• **GIVEN TEXT**

It is not because of Donald Trump that the Republican Party is associated with the color red (for that you can largely thank George W. Bush and the state of Florida), but few Republicans have embraced the color as enthusiastically as have Trump and his followers. Trump’s branding skills might be overstated, but he has made red baseball caps an unusually potent political signifier.
To someone of a certain age — like, say, 78 — red was at one point associated more firmly with the Soviet Union and communism more broadly. (That it aligned with the GOP only after the fall of the U.S.S.R. is probably not a coincidence.) A “red” was someone believed to hold views antithetical to the United States, someone to be uprooted from 1950s society and government.
It’s interesting, then, to see Trump lean into the idea that the nation faces a new communist threat — one that even his supporters aren’t convinced exists.
On Monday afternoon, hours before the Democratic convention kicked off in Chicago, Trump — in his inimitable fashion — presented a sweeping argument against the left.
After President Joe Biden withdrew from the race and endorsed Vice President Kamala Harris, he wrote on his social media platform that he has to beat “a Radical Left Marxist, Comrade Kamala Harris.” He added that “the good news is that she should be easier … to beat than Crooked Joe in that the USA will never allow itself to become a Communist Country.”
This is hardly the first time he’s made such a claim. In 2016, he regularly disparaged Sen. Bernie Sanders (I-Vt.) as a communist. During the 2020 election, he took to describing the left and Biden as advocates of socialism or Marxism or communism, or all of them. There wasn’t much differentiation; each was a term of disparagement understood as such, in particular by Americans who lived through the Cold War.

• **EXERCISE BRIEF**
Reproduce word for word the stretch of the article on Trump and communism from "It’s interesting, then, to" through "aren’t convinced exists.".

• **DATASET EXCERPT**
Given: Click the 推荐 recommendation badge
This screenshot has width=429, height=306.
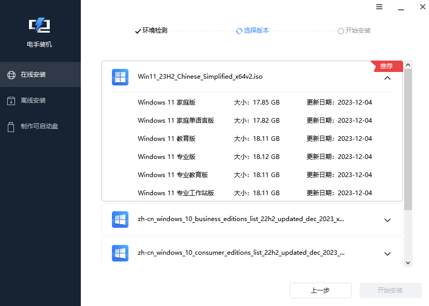Looking at the screenshot, I should (x=386, y=66).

• **RESULT FOR THIS EXERCISE**
It’s interesting, then, to see Trump lean into the idea that the nation faces a new communist threat — one that even his supporters aren’t convinced exists.